Most of the Browser-Based use cases, for example, could be met by
modern browsers that keep identifying information on behalf of
users, possibly along with P3P and APPEL (to manage the users'
preferences about releasing it). The only requirements there that
aren't met having to do with portability of identity across
devices, but that could be met by a persistence format.
Well, some cases, but not all, eg:
B3 - third party authentication
B6 - reuse of an identifier across multiple sites
And once you get into moving third party assertions around there's no
browser that can help you there.
I suspect that there are a few unwritten requirements implied here,
including;
Well, none of the requirements are actually written down. There's
just the goals and the use-cases..
* That an "identity agent" be a separate network entity,
potentially under the control of a separate party, which has its
own identity.
The IA can be implemented in multiple ways. As a website, or as an
application. That requirement probably doesn't hold.

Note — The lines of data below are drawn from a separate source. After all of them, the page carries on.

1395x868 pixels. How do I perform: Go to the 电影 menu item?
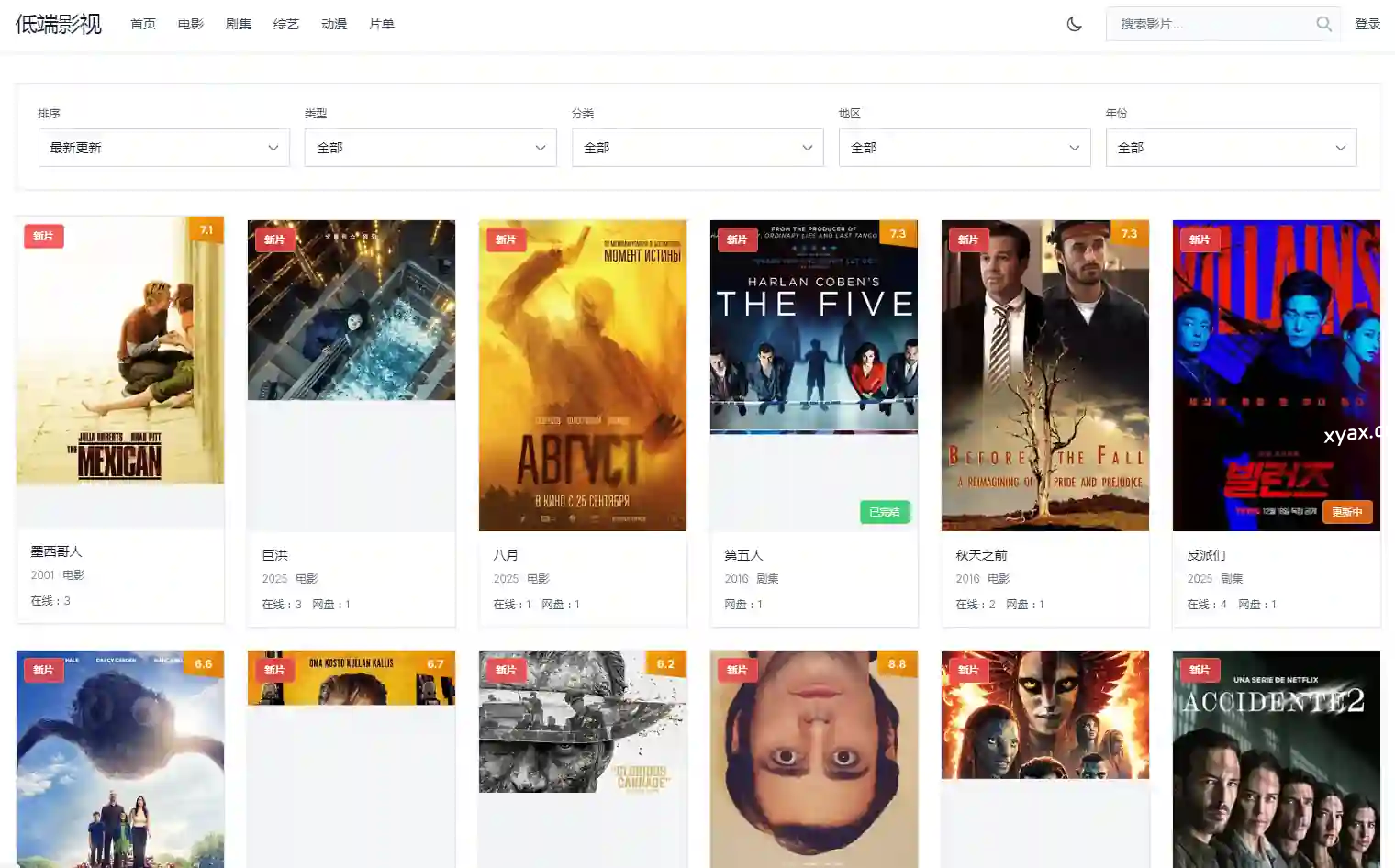pos(191,24)
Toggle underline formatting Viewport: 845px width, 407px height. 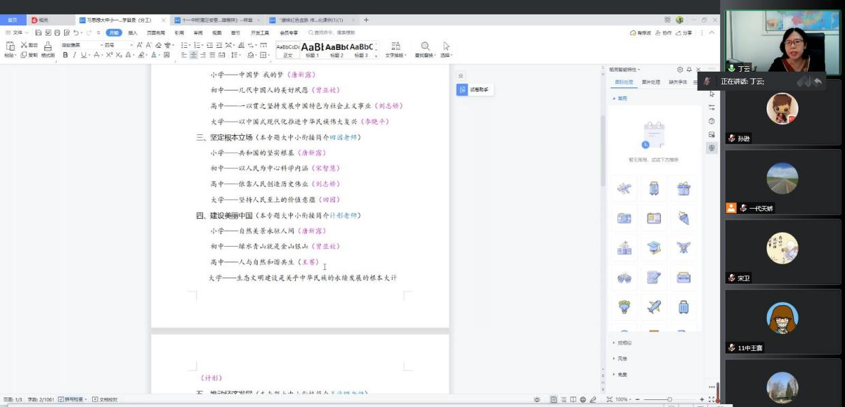[x=84, y=55]
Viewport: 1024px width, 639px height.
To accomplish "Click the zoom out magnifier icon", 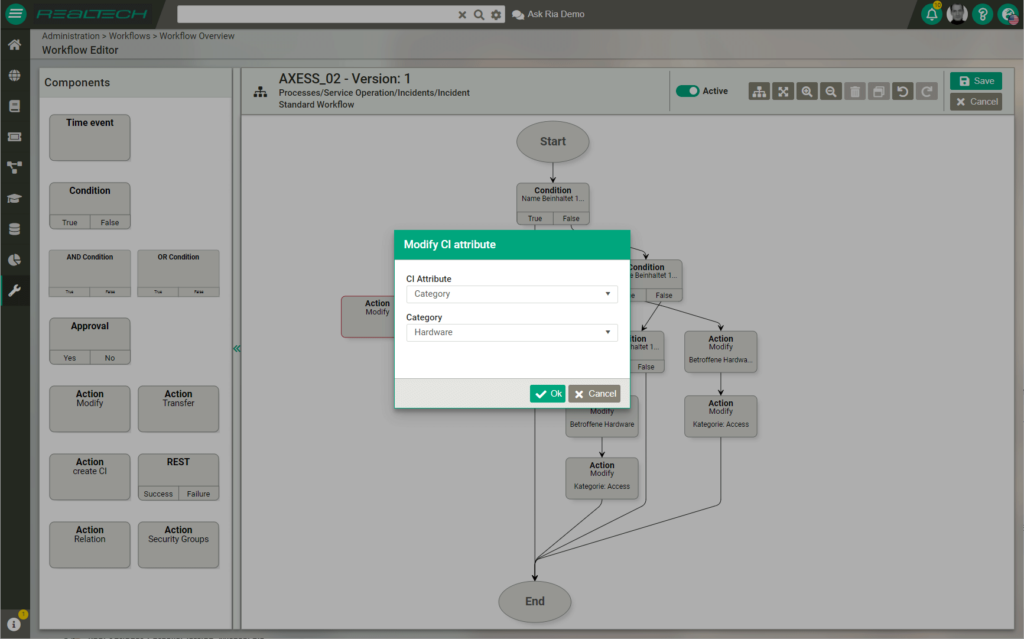I will coord(830,91).
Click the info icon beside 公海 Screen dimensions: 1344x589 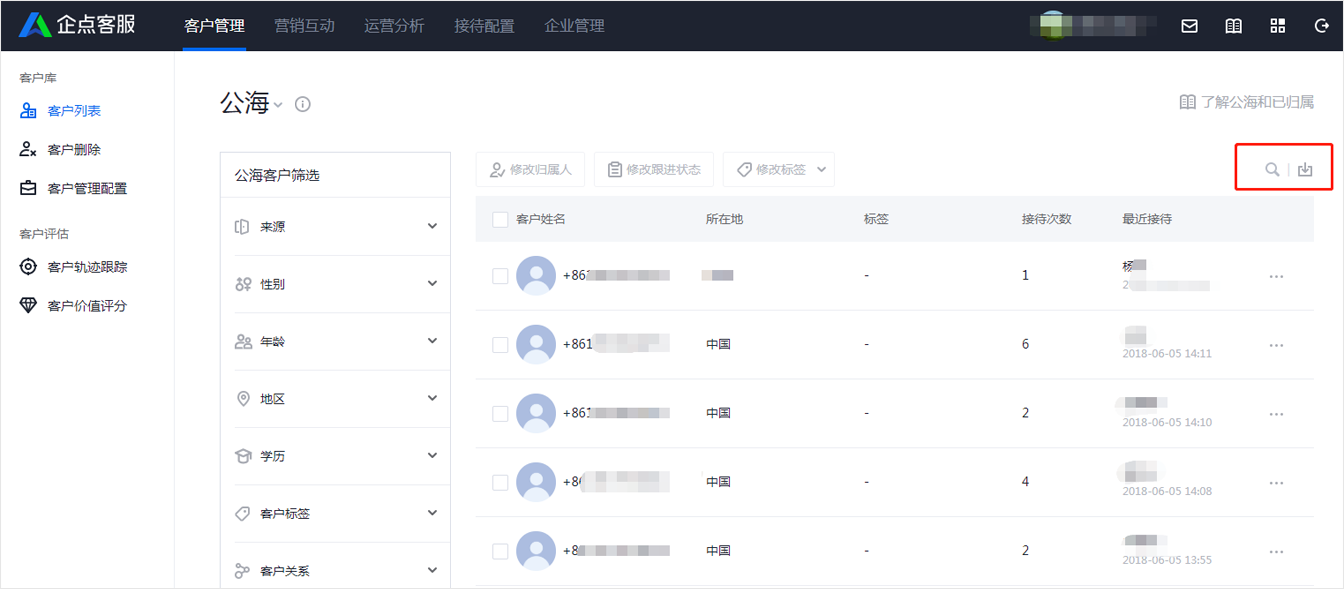click(x=303, y=104)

* That currently deployed user agents be able to use them without
modification.
Yes, that requirement would satisfy the goal of 'ease-of-adoption'.
Also, some discussion of what motivated the choice of SAML (which
even its strongest proponents wouldn't call "simple") would be
helpful.
We had a simpler solution, see draft-merrells-dix-01. The audience of
the DIX BOF felt that existing technology (ie. SAML) should be reused
as much as possible. So, I'm trying to recast DIX as SAML where they
overlap, and keep just the distinctive DIX pieces that meet the use-
cases that the existing SAML profiles do not satisfy.